** begin **

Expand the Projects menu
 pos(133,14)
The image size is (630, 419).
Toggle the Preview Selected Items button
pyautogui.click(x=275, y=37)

** end **

== Prompt ==
Output every line of the entries above as a Markdown table with two columns, No. and Text, numbering each line in order and leaving out blank lines.

== Task result ==
| No. | Text |
|---|---|
| 1 | Expand the Projects menu |
| 2 |  pos(133,14) |
| 3 | The image size is (630, 419). |
| 4 | Toggle the Preview Selected Items button |
| 5 | pyautogui.click(x=275, y=37) |